At one fateful meeting at Disney over the release plan for the $30 million “O Brother Where Art Thou?,” when the Coens realized that the studio was predicting a modest gross of about $15 million, they asked Mouse exec Dick Cook to consider giving the movie a bigger push. He went the extra mile, and “Brother” wound up grossing $45 million domestically, boosted by its hit bluegrass-folk-country soundtrack.
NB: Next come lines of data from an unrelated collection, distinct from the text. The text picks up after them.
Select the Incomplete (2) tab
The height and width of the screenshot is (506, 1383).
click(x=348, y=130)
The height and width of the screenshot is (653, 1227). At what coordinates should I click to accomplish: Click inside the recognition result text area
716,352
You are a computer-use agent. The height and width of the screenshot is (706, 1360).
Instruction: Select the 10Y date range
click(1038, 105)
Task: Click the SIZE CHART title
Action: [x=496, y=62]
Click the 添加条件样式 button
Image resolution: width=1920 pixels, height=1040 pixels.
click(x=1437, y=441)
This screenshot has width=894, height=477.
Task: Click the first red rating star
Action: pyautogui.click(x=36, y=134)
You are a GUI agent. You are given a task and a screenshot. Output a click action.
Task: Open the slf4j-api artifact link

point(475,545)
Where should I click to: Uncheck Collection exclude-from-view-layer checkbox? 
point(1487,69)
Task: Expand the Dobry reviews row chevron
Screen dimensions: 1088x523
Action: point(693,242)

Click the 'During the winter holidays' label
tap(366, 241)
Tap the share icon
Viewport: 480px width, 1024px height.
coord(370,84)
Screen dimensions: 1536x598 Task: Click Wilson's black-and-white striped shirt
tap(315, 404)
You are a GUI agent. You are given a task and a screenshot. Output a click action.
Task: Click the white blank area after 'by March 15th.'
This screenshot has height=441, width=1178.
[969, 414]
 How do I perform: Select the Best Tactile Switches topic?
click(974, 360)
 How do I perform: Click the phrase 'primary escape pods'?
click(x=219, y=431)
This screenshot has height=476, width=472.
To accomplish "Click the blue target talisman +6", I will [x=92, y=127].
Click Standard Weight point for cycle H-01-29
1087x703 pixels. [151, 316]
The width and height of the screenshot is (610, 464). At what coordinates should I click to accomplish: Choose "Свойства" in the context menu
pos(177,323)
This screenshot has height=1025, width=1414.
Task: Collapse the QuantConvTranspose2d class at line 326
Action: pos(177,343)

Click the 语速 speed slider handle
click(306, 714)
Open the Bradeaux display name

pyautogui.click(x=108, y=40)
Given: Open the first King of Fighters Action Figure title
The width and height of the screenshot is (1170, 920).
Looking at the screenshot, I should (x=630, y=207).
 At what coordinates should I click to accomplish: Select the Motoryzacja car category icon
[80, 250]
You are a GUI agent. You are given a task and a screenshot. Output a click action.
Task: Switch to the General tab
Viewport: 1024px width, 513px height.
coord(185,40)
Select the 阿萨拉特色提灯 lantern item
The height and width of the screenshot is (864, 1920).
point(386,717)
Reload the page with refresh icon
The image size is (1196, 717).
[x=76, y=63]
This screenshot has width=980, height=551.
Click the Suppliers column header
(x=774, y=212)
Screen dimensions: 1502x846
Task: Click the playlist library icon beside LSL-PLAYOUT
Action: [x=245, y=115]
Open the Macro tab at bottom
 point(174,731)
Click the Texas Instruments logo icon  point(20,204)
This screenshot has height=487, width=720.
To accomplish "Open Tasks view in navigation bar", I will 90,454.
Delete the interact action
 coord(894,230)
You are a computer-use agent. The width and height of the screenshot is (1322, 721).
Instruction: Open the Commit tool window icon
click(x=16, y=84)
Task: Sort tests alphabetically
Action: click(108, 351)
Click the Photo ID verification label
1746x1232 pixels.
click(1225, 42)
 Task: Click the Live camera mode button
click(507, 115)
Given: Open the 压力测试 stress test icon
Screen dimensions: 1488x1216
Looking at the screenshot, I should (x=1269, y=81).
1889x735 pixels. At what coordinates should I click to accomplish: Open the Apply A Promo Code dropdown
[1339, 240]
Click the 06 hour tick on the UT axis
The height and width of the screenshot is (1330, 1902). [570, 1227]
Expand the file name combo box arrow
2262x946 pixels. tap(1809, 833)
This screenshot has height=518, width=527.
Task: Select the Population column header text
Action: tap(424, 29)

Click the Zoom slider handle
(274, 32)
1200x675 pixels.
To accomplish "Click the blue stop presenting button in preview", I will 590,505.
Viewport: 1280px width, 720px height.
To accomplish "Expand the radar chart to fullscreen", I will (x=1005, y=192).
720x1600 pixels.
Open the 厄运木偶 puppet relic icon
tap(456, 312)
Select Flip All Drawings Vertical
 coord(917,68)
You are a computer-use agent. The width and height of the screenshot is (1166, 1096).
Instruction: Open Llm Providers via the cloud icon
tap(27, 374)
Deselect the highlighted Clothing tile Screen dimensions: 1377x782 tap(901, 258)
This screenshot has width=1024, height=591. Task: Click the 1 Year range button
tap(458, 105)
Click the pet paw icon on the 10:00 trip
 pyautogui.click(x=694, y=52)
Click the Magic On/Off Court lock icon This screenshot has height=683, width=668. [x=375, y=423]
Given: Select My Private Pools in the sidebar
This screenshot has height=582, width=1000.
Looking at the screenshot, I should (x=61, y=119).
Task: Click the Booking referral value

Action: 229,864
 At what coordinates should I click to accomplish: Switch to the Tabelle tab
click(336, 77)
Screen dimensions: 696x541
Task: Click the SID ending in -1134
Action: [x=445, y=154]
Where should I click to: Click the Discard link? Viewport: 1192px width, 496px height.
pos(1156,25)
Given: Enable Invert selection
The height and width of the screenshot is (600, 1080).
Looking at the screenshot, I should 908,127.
The Coens make up for minimal paydays on such smaller movies as “The Man Who Wasn’t There” by taking on the occasional studio screenplay assignment. Their former Circle Releasing producer, Jacks, gave them a three-week rewrite on the Universal romantic comedy “Intolerable Cruelty.” After a parade of helmers, including Michael Caton-Jones, Jonathan Demme and Ron Howard, flirted with the project, Howard’s producing partner Brian Grazer persuaded the Coens to direct the movie themselves, with George Clooney and Catherine Zeta-Jones starring.
It’s the only time the Coens have ever made a studio formula picture, with stars who got paid their studio price. Ironically, given the brothers’ indie vibe, “Intolerable” is their highest-grossing movie worldwide.
They tried the same process again, but their $40 million remake of “The Ladykillers” for Disney didn’t click with critics or auds, so the Coens returned to writing. Now, they’ve returned with their gritty instincts intact via Rudin, who wanted to reunite and saw in them the perfect match for McCarthy’s bleak, Texas-twanged Western.
Ethan admits that much of the film’s dialogue is “Cormac’s dialogue, as opposed to ours.” But it’s notably more sparse on the screen than in the book, especially when it comes to the movie’s laconic villain, Chigurh, played by Spanish actor Jarvier Bardem.
As they wrote their first outright literary adaptation, the brothers kept slashing the dialogue in service of better visual storytelling. “The less people spoke, the more we liked the way it seemed to work,” says Joel.
“It’s pulpier than what Cormac mostly writes,” adds Joel. “It’s just so much more interesting than an ordinary straightforward treatment of a crime story, because of what he does with the ending, and how a main character disappears three-quarters of the way through.”
They cast Bardem partly because he’s not well-known and brought “a strange foreignness, even exoticism” to the role, says Ethan. They modeled Bardem’s wardrobe and bowl haircut after a 1979 photo from a Texas bordertown bar. The Spanish thesp worked hard to erase as much of his accent as possible, because Chigurh is a man without borders, untraceable ethnically. “We didn’t want him to become the Terminator,” says Joel.
While Bardem was a lock for the villain Chigurh and Tommy Lee Jones an obvious fit for the pic’s Texas sheriff, there was considerable pressure to cast a name star in the Brolin role. But the Coens insisted on Brolin, and Rudin backed them up. “Scott was an unbelievable ally on this movie,” Joel says. “We didn’t need him on set. But he’s been invaluable.”
“Frankly,” adds Ethan, “we’re demanding.”
As the Coens edit their sixth film with Working Title and their third with Clooney, the darkly comedic spy spoof “Burn After Reading,” starring Clooney, McDormand, Brad Pitt, Turturro and John Malkovich, they’re gearing up to shoot another Minnesota movie, “A Serious Man,” a ’70s-era Job story, in March — strike or no strike.
“The script was locked a year ago,” says Ethan. “We shoot the script.”